Pharmacological programming of the spatial-temporal activity of gonadotrophin hormone receptors

S. Sposini¹, F. De Pascali², S. Nataraja³, M. Ayoub⁴, E. Reiter², A. Hanyaloglu¹. ¹Surgery and Cancer, Imperial College London, London, United Kingdom, ²Université de Tours, Nouzilly, France, ³TocopheRx, Burlington, MA, ⁴UAE University, Al Ain, United Arab Emirates.

Introduction: Follicle stimulating hormone receptor (FSHR) is a GPCR with pivotal roles in reproduction. One of the key mechanisms dictating the signal activity of GPCRs is membrane trafficking (1). After binding its endogenous ligand FSH, FSHR undergoes internalization to very early endosomes (VEEs), a heterogeneous compartment containing the adaptor protein APPL1 with distinct functions in regulating endosomal G protein signalling and APPL1-dependent recycling (2). Low molecular weight allosteric modulators have been recently developed for FSHR, for use in assisted reproductive technology instead of FSH, as these compounds are orally available and for their potential to exhibit reduced side effects (3). Our hypothesis is that these compounds lead to different signalling and/or trafficking outputs compared to FSH by targeting FSHR to distinct intracellular compartments.

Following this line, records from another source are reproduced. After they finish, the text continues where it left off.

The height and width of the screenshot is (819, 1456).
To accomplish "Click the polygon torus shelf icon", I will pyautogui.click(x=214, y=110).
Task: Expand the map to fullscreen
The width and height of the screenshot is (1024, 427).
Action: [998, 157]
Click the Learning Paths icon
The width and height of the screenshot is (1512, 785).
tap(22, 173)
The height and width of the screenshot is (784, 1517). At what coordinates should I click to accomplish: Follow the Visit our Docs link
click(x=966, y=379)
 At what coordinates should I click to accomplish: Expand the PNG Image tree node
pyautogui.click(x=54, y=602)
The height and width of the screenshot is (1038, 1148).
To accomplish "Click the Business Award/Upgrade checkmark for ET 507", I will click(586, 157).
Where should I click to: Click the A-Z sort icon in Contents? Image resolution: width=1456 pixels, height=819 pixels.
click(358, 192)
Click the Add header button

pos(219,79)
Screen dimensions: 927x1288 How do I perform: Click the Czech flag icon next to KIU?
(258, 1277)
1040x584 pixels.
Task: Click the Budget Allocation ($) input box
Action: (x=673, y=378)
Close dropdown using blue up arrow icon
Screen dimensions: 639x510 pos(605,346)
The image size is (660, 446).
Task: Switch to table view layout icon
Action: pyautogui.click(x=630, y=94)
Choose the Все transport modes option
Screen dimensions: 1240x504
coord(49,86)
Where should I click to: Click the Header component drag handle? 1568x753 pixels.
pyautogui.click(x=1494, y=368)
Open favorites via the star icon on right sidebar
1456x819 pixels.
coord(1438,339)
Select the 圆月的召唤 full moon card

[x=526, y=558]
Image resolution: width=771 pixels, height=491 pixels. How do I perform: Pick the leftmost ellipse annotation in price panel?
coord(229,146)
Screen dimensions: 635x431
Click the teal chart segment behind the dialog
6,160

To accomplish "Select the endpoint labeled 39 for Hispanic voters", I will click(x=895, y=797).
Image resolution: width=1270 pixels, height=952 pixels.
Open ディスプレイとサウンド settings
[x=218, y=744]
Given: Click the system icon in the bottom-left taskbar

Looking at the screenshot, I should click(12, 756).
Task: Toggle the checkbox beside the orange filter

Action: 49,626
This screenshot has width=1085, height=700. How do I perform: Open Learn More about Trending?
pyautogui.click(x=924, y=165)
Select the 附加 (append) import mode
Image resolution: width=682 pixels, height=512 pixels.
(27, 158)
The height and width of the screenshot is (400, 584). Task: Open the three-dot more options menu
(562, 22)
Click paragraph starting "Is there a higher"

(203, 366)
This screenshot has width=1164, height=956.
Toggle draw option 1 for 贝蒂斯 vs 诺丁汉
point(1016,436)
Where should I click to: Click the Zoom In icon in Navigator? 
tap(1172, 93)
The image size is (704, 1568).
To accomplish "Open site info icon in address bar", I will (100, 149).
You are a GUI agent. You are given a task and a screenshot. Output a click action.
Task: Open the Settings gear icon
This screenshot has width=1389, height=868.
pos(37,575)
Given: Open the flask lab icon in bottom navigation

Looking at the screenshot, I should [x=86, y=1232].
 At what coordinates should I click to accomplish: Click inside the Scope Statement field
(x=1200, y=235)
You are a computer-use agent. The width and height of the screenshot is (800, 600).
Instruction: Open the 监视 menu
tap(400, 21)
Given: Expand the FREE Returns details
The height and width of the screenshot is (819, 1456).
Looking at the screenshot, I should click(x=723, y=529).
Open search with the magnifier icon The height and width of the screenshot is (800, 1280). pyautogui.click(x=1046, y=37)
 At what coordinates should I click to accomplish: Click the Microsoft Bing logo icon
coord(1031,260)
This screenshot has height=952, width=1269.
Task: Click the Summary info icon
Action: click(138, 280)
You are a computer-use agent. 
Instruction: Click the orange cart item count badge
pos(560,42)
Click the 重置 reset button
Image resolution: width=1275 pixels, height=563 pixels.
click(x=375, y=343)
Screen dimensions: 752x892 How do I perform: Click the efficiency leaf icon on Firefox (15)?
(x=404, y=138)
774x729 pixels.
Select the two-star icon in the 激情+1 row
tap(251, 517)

Methods and Results: cAMP production was measured in HEK293 cells stably expressing FSHR and treated for 5 or 20 min with either FSH or each of the allosteric compounds, using the cAMP-Dynamic kit 2 (CisBio) (Fig.1; n=4 independent experiments; One-way ANOVA: *p<0.05, **p<0.01, ***p<0.001). To discern between plasma membrane or endosomal cAMP, cells were also pre-treated with or without the dynamin inhibitor Dyngo-4A (20 min, 50 uM) (Fig.2; n=4 independent experiments; Two-way ANOVA). The compounds exhibited a differential ability to increase intracellular levels of cAMP compared to FSH (Fig.1), with only compound 2 and 3 sensitive to inhibition of receptor internalization via Dyngo-4a (Fig.2). Furthermore, measurement of FSHR recycling, in real time at single event resolution, via TIRF, revealed that compound 3 increased the number of FSHR recycling events (Fig. 3, maximum intensity projection from a 1 min TIRF movie of a HEK293 cell stably expressing eclipticGFP-FSHR stimulated with either FSH or compound 3 for 5 min).

Conclusion: The ability of these compounds to traffic to specific VEE or early endosomal compartments and regulation by APPL1 will be assessed. Taken together, these data indicate that FSHR allosteric compounds have the potential to re-program FSHR activity by directing the receptor to different endosomal compartments.

References:

(1) Sposini S and Hanyaloglu AC (2017). Biochem Pharmacol 143: 1-9.

(2) Sposini S et al. (2017). Cell Rep 21: 2855-2867.

(3) Nataraja SG et al. (2015). Front Endocrinol 6: 142.